Miró la puerta, pensando en marcharse antes de que la conversación llegara más lejos; pero necesitaba obtener el puesto en el comité del Grav.
—Creo que es demasiado tarde para eso —dijo Karenin adoptando de nuevo su voz humana y normal—. ¡Ah, perfecto! ¡Aquí está nuestro invitado! ¡Levitski!
El Soldado de Juguete había regresado, sujetando por un tembloroso codo a un hombre bajo y grueso, con una espesa cabellera pelirroja y rizada sobre la que lucía un arrugado sombrero al estilo inglés.
—Yo… yo…
—Inclínate ante el zar.
Stepan Arkadich no salía de su estupor. Jamás había oído a nadie emplear el antiguo título honorífico de «zar», ni tampoco su padre, ni al padre de su padre: había caído en desuso desde los albores de la Edad del Groznio y el dominio del Ministerio de Robótica y Administración del Estado.
Karenin aceptó el insólito título como si le correspondiera por derecho propio, moviendo la mano con gesto majestuoso mientras Levitski se inclinaba, acobardado, ante él.
—¿Alexéi? —se aventuró a decir Oblonski.
—El asunto está liquidado. Lo doy por zanjado —respondió Alexéi Alexándrovich con calma, aunque la puerta de la habitación se abrió de golpe y se cerró de un portazo, al tiempo que la vidriera de colores estallaba hacia dentro en una nube de cristal pulverizado. Levitski lanzó un grito de terror.
—¡Por lo que más quieras, no te sulfures! —dijo Stepan Arkadich apoyando la mano en la rodilla de su cuñado, pero retirándola al instante al sentir el frío y repulsivo tacto de acero de su cuerpo. ¿Le quedaba alguna parte humana?

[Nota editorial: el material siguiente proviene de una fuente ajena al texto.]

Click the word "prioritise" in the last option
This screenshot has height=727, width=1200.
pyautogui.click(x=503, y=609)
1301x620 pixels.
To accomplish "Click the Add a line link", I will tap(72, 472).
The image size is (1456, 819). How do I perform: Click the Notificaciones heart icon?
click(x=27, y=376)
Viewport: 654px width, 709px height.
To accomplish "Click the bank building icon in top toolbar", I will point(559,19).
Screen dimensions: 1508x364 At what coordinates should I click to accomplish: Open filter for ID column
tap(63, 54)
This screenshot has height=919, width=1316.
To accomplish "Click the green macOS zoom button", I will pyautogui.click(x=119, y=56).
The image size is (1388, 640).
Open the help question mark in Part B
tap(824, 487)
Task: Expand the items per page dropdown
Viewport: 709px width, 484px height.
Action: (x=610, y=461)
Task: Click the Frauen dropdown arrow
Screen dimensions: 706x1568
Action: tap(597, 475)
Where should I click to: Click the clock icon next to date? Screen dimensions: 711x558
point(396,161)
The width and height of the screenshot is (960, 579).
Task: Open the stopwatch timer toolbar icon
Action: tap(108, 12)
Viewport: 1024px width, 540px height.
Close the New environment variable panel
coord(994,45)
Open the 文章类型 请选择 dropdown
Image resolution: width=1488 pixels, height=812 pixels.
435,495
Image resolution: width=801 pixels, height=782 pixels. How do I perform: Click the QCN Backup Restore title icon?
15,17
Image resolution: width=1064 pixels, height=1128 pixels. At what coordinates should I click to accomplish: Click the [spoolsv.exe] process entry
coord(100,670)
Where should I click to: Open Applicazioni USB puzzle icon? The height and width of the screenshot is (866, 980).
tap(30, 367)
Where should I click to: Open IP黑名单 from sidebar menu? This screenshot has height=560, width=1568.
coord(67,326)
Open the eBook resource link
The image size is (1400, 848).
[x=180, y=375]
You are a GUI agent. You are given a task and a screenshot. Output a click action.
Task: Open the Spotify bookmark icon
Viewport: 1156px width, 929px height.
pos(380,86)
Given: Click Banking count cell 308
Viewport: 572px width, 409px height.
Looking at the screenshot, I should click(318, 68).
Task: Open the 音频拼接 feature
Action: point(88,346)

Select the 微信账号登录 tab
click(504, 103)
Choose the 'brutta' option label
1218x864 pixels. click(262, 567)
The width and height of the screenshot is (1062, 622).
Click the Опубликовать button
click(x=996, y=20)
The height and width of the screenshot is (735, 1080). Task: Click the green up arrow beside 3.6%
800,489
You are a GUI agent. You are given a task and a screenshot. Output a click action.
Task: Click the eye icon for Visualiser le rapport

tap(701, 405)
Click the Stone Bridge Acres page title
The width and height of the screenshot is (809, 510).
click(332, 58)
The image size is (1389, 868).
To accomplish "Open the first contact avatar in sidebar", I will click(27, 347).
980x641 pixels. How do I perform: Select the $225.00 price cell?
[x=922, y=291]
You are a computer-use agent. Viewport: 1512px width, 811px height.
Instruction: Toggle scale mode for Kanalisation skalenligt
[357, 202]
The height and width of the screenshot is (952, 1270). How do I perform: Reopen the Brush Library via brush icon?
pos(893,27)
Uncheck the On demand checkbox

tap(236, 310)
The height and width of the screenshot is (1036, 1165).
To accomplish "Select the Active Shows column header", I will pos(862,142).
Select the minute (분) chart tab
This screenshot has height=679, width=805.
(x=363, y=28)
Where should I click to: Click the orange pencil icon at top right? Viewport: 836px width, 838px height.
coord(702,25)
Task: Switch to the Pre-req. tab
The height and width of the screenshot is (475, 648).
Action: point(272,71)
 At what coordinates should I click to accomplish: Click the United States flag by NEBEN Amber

—¿Señor? ¿Señor? —preguntó Levitski aterrorizado, y el Soldado de Juguete lo silenció de una contundente patada en el estómago. Alexéi Alexándrovich se levantó de la silla y sostuvo en alto la punta roja y reluciente de su dedo, como si la examinara a la luz del sol.
Oblonski tragó saliva.
—La vida de Ana Arkadievna no me interesa lo más mínimo —le dijo Alexéi Alexándrovich de sopetón.
—¡Abre los ojos! —bramó el Soldado de Juguete a Levitski.
—No…, por favor…
—¡Ábrelos!
—Lo único que me interesa ahora es la vida de nuestra nación —prosiguió Karenin, atravesando la habitación hacia Levitski, mientras el Soldado de Juguete sujetaba a éste por la barbilla para que no se moviera—. La protección de la nación. Ésa es mi visión.
Acercó la punta roja de su dedo a los ojos del periodista, y Stepan Arkadich salió huyendo de la estancia.